La experiencia construida en base a lo que percibimos en la realidad del control de la criminalidad puede desorientarnos en aquello que debería ser considerado como normal y ético. Imaginemos un país en el que es común que los agentes del orden disparen indiscriminadamente contra masas de manifestantes; en el que las muertes de ciudadanos en manos de las agencias de persecución no es ya un hecho noticioso, sino la forma  habitual como actúan estas instituciones. Pensemos en una Nación donde los organismos encargados de perseguir la criminalidad acosan y arrestan personas sólo por sus estereotipos y estigmas sociales.

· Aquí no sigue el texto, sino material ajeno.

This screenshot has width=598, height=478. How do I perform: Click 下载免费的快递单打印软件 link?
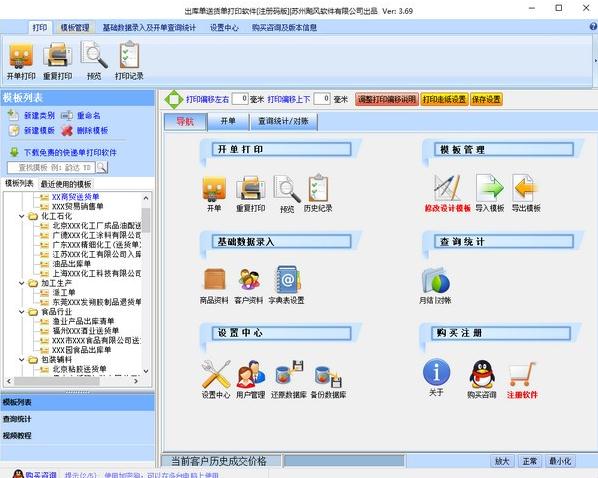tap(70, 153)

En verdad nada de esto nos es difícil de imaginar. Es la forma como la DNCD y la Policía Nacional actúan. Basta con que se diga que esa masa de manifestantes era un grupo de desordenados; o que el ciudadano murió o resultó herido en un intercambio de disparo era un delincuente. Tratándose de los hijos de Machepa nadie pregunta mucho y pasamos la página de inmediato. Es normal, al menos así lo evidencia la frecuencia con que ocurren. Es merecido, sentencian muchos en sus mentes. En definitiva, estamos acostumbrados.

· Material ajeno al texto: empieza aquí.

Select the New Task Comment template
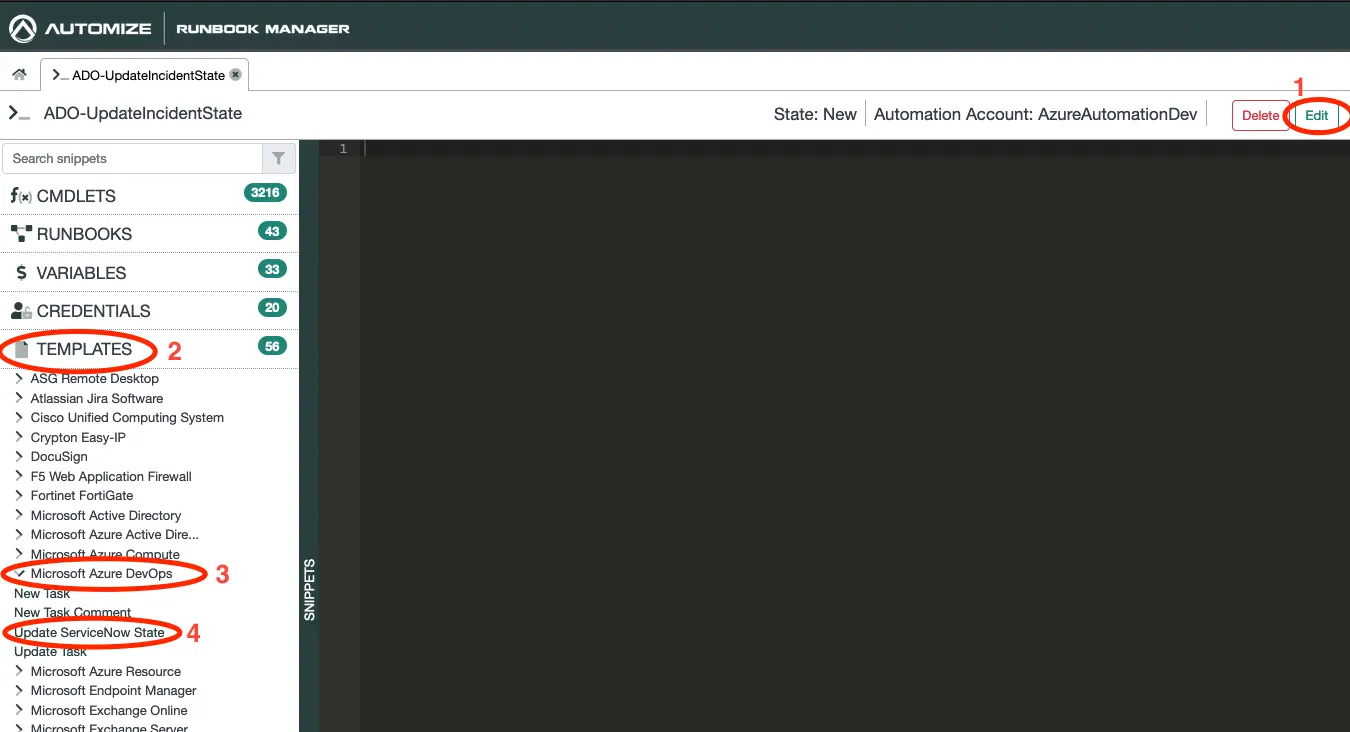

La violencia oficial, oculta ante nuestros ojos por una tolerancia horrenda, alcanza a veces niveles brutales. Disparar a matar sólo porque el conductor no se detuvo a la orden del agente. Golpear brutalmente a una mujer a la que la DNCD vinculaba con el microtráfico. La defensa de estos organismos es que se lo merecían. Debieron pararse para que no le dispararan, espetan sin pudor. La mujer y la familia estaban vinculadas al delito, afirman para justificar su crueldad. Estos son abusos, que a pesar de su asiduidad no podemos justificar.

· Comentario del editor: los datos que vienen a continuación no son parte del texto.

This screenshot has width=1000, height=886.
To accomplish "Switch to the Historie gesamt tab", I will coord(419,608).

Muy pocas voces se alzan en contra de estas conductas institucionalizadas por temor a que se asocie el reclamo con la defensa del crimen. Este no debe ser el dilema. Reducir los derechos humanos y aumentar la violencia brutal y discriminatoria para gestionar la criminalidad es un sofisma porque ello no es ético ni tampoco garantía de eficacia. En el fondo, con esta aparente dicotomía sólo se disfrazan las ineficiencias de nuestros órganos de persecución del delito que viven en connivencia corrupta con el delito y convierten en chivo expiatorio los derechos fundamentales. Por eso gritan quejumbrosos ante los intentos de profesionalización, control y escrutinio.

Ante estos abusos es más que nunca necesaria una reforma a la Policía Nacional y a la DNCD. No son los derechos fundamentales los que tenemos que aplatanar, como proponen. Es insólito como se afirma sin escrúpulos que debemos someter los derechos al yugo de una fuerza en su mayoría corrompida. Mientras esto dure conviviremos con la hipocresía de una lucha contra la delincuencia contaminada de corrupción e incompetencia que a la vez legitima excesos y arbitrariedades que no conducen a ningún resultado. El cual se supone que debería ser la gestión adecuada, estratégica y efectiva de la criminalidad, en el marco de los respetos a los derechos fundamentales.